You have to make a choice. Either continue with this level of chaos, keeping up with the level of chaos or commits that we are tired. This is not sustainable. Understand the cost of inaction. This is why we lose people. This chaos can be tracked back to just enough to start. You need to connect it in your mind. A client says this as we were talking about chaos. He said, “My biggest fear is that the team is going to implode.” He brought up an interesting point. He said, “My employees may be able to put up with it, but I am scared to death that their wife is going to say that is enough. In this 70-hour-a-week stuff, you always being on your phone at night. I have had enough. Something has to change.”Understand the cost of inaction. Click To Tweet
His biggest fear wasn’t that his people were going to leave but that their spouse was going to say,
“That is enough. Something is going to happen.” What happens? When you lose a key person, the workload is still there, but it now has to be carried by one fewer person. It can start to implode and fall apart.
Recessions can happen not because of macro trends but micro trends. Let’s, for a moment, think about when a macro recession hits. In your geography and with your type of work, there is a genuine downturn. What do successful companies do to exploit the opportunities that come up when a general recession hits?
Number one, they have already prepared for it. They know it is coming. Frankly, when a recession hits, it is not the ideal time to start thinking, “How can we look at this as an opportunity?” That needs to happen years in advance and when things are good. Step one is when things are good, you should be thinking, “How can we capitalize on the next recession?”
There is a book called Rock the Recession, and one of the authors is Jonathan Slain. In that book, there is a quote from the President of Lithko Contract, Rob Strobel. It is one of the biggest concrete contractors in the country. There is a quote in there where Rob said, “I can’t wait until the next recession hits.” That’s crazy. Why would any contractor say, “I can’t wait until the next recession hits?”
What Rob did in the last recession was he saw it as an opportunity.
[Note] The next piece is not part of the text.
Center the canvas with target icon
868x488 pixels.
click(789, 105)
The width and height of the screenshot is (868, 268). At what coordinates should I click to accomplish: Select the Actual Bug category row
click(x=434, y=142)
He was ready. His company went out and grew their team when everybody else was letting their people go. They picked up market share and equipment at a discount. They may have acquired other businesses. He couldn’t wait for the next recession because it was a huge opportunity, like buying stocks when the stock market was low. It is the same way. Stem number one is to be ready and plan for it.
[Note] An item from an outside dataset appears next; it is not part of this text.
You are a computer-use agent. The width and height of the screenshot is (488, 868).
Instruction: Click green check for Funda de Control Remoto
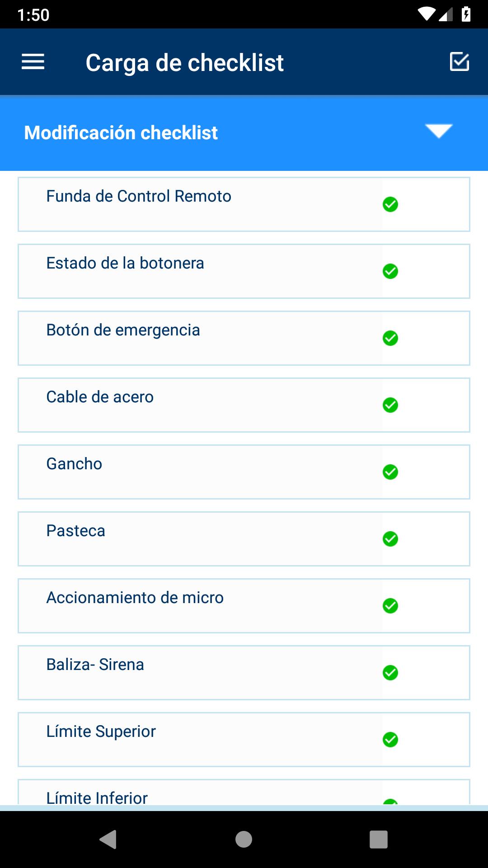point(390,204)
Let me ask you a question about being ready. You are picking up key employees, equipment, and other aspects. The first thing that pumped into my head there is that you got to have some cash on hand. What are some of the smart strategies that contractors use when times are good to make sure that their treasure chest is fat and they are not frittering away their cash on stupid stuff?
The goal is to build a war chest of cash.
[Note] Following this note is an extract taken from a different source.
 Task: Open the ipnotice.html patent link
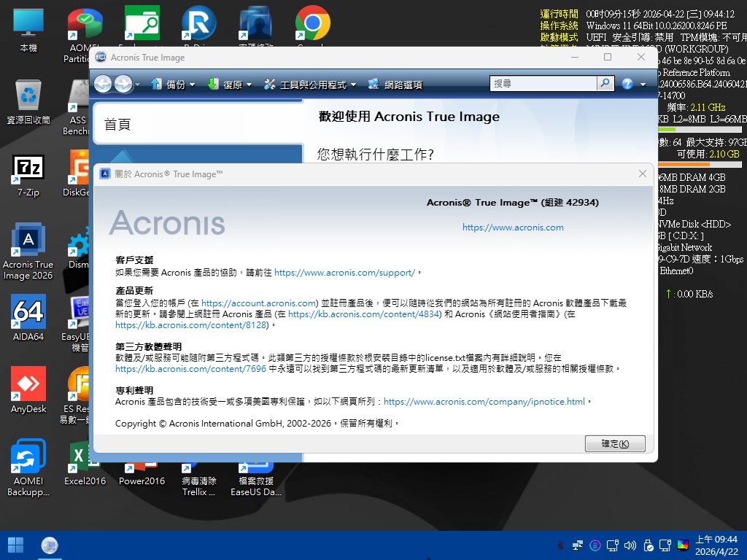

How much cash on hand should a contractor have, or how many months? What do you think, Todd?
I don’t pretend to be a financial advisor or CFO, but imagine if you had enough cash on hand to pay all of your overhead for six months and pay all of your people. You don’t have any revenue coming in, but you could cover your overhead for six months. That would be a good position to be in. How do you do that? You avoid the rollercoaster effect of, “Things are great. I should reward myself.”
The way I think about it is a stewardship mindset. You need to think about money as a resource and not a reward. If you think about money as a reward, what happens? You can look around. The people who see money as a reward, as soon as it comes in, they spend it. They are buying boats, houses, and all of this stuff with FTX that is going on.
This guy had billions of dollars. He clearly saw money as a reward. He is buying hundreds of millions of dollars in real estate for his team and his parents. He’s pissing this money away. That is a prime example of what that looks like. It goes back to your mindset about money. This money is a resource, the cash you have as a resource to help you do something else. It all starts with that mindset of knowing that hard times are coming. Money is a resource. We need to store up the resources to be ready.
I hope you are enjoying my conversation with Todd and you are getting some key insights into how to recession-proof your business. A quick heads up, I have a book. It is called Construction Genius: Effective, Hands-On, Practical, Simple, No-BS Leadership, Strategy, Sales, and Marketing Advice for Construction Companies.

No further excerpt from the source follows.